Hommage à Ronald Reagan, dirigeant de bonne volonté
Article rédigé par Cédric d'Ajaccio, le 11 juin 2004

Ronald Reagan a donné aux Américains et aux yeux du monde entier l’image d’une Amérique retrouvée, fière d’elle même, forte, leader naturel du monde occidental en un temps où la rivalité des deux blocs prévalait encore.

Elle restait pourtant rassurante pour le monde libre et pleine d’espérance pour le monde encore prisonnier de " l’Empire du Mal " (une expression qui n’a finalement paru exagérée qu’à ceux qui ne le vivaient pas de l’intérieur ou qui rêvaient encore de l’étendre à l’Ouest et au Sud).

Jeu de données:
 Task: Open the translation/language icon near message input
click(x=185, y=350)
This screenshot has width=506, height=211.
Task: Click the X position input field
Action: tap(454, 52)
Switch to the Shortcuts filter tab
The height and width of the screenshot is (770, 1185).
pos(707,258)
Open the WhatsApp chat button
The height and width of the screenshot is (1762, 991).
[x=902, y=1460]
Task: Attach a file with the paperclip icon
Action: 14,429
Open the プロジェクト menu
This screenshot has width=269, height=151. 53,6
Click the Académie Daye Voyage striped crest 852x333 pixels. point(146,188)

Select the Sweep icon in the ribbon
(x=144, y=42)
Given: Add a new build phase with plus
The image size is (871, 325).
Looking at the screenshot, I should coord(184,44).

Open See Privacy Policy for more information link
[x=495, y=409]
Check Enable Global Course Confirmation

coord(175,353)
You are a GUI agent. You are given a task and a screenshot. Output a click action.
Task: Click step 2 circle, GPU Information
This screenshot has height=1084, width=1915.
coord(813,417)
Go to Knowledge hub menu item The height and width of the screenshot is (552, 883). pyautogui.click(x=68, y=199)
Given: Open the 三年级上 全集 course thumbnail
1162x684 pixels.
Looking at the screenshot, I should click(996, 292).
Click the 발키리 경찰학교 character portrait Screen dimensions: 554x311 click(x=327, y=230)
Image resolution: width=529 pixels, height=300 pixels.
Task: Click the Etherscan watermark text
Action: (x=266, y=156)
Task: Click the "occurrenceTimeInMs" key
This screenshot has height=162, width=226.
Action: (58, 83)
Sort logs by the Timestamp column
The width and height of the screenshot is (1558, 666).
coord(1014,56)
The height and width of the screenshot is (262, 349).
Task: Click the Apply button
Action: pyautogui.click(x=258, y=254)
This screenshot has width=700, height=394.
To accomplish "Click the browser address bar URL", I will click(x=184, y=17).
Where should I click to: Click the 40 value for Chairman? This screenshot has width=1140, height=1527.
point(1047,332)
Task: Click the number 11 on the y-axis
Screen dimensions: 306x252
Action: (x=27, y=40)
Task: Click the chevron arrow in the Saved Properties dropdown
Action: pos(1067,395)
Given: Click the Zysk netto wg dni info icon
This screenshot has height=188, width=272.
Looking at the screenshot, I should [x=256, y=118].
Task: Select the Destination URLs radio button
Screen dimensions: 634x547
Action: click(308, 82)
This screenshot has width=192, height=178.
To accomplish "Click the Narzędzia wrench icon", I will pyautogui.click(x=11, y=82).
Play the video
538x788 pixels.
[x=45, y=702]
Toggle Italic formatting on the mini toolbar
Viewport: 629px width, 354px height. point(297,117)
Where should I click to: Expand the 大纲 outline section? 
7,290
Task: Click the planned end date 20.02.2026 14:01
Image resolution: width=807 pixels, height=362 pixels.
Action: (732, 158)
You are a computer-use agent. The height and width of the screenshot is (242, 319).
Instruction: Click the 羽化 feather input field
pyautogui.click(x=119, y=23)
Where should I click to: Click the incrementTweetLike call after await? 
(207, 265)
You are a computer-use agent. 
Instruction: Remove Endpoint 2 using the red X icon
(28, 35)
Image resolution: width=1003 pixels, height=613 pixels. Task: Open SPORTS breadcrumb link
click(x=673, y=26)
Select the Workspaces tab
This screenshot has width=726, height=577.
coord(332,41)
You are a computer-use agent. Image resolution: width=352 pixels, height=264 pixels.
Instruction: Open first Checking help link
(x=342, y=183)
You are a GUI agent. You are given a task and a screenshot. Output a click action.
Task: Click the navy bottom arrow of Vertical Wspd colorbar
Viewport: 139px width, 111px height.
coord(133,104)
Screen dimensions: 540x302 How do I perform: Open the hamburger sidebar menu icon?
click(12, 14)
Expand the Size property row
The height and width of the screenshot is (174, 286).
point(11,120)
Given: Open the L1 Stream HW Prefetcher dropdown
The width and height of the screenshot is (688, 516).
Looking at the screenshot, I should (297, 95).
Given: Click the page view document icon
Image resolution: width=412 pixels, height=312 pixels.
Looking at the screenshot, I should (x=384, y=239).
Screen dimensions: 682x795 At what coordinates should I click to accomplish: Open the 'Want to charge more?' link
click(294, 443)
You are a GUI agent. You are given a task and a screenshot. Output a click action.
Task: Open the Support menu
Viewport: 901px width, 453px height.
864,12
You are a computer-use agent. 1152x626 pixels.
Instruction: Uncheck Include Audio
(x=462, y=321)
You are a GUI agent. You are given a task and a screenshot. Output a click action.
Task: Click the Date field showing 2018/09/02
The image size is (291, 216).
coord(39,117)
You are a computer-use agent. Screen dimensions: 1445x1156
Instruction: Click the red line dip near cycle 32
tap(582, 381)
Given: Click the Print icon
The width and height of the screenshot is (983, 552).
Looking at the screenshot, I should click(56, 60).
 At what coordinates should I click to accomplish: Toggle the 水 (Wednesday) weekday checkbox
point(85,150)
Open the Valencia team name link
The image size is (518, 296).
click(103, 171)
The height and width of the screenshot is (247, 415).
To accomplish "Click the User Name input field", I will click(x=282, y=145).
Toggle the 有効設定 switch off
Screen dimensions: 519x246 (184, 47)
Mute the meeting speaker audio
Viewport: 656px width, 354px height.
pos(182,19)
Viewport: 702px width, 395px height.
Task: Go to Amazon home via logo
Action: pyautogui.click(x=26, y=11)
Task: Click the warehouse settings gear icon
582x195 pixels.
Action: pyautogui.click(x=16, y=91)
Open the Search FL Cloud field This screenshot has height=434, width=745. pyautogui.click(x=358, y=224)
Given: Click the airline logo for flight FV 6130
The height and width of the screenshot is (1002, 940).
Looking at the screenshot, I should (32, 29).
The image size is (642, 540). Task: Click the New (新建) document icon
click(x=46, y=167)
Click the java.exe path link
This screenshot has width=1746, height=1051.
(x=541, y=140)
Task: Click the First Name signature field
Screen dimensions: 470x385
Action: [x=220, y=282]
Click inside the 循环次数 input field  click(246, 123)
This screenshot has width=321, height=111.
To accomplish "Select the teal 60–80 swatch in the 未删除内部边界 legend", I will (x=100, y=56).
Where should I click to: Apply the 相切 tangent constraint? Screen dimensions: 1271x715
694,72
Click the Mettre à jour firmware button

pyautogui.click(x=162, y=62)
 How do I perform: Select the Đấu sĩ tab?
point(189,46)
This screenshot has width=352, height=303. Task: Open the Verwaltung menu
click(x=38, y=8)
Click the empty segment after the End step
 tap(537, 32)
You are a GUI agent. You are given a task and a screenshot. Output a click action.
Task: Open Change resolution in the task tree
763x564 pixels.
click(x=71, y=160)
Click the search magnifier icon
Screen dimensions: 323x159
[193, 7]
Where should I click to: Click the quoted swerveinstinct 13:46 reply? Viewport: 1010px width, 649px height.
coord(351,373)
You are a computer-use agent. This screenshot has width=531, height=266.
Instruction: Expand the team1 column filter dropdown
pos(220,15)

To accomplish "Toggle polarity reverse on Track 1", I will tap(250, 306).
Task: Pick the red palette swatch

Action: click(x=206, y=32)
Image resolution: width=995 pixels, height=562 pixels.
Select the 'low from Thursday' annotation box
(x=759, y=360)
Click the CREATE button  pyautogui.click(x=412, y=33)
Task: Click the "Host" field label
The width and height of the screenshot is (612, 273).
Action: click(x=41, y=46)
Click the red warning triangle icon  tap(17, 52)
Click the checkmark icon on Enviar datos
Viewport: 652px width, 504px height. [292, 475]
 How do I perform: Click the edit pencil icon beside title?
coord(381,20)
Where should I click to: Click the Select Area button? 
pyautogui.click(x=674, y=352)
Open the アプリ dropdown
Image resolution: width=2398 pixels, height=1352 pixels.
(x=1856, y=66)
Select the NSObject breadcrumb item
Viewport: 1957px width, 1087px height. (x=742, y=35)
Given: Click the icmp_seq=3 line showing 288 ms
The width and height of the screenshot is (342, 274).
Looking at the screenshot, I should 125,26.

Consigne A:
D'après l'hommage à Ronald Reagan, quelle image de l'Amérique celui-ci a-t-il donnée aux Américains et au monde entier ?
Consigne B:
Prolongez l'hommage à Ronald Reagan à la suite de son dernier paragraphe.

Résultat A:
L'image d'une Amérique retrouvée, fière d'elle-même, forte, leader naturel du monde occidental.

Résultat B:
Face à une Amérique qui désormais " fait peur ", même aux admirateurs de Reagan (il y en avait peu " en temps réel ", mais il y en avait quand même) ; face à une Amérique qui semble rechercher dans l’opposition du monde entier les remèdes à son hyper-puissance ; face à une Amérique qui donne enfin des raisons d’être majeures et impérieuses à une Europe réunie à qui elles manquaient tant, il est particulièrement intéressant de réfléchir un instant à l’équation personnelle de Ronald Reagan. Cette équation semble être d’un grand poids dans la balance de ce jugement, avec aussi le changement profond des circonstances mondiales qui devrait amener sans doute les États-Unis à une révision profonde des priorités de son agenda.

À un lectorat majoritairement chrétien, il doit être possible de dire que l’incarnation des vertus cardinales (qui en sont peut-être aussi en politique) et le rayonnement en sa personne des fruits de l’esprit n’y jouent pas un rôle mineur.

La force. Il incarnait, lui, la force (dont on a habilement essayé de revêtir un vieux matois de Saintonge), la résolution sans faille, sans une once de méchanceté ou de dureté personnelle perceptible, c’est-à-dire avec modération, sur le plan interne comme sur le plan international.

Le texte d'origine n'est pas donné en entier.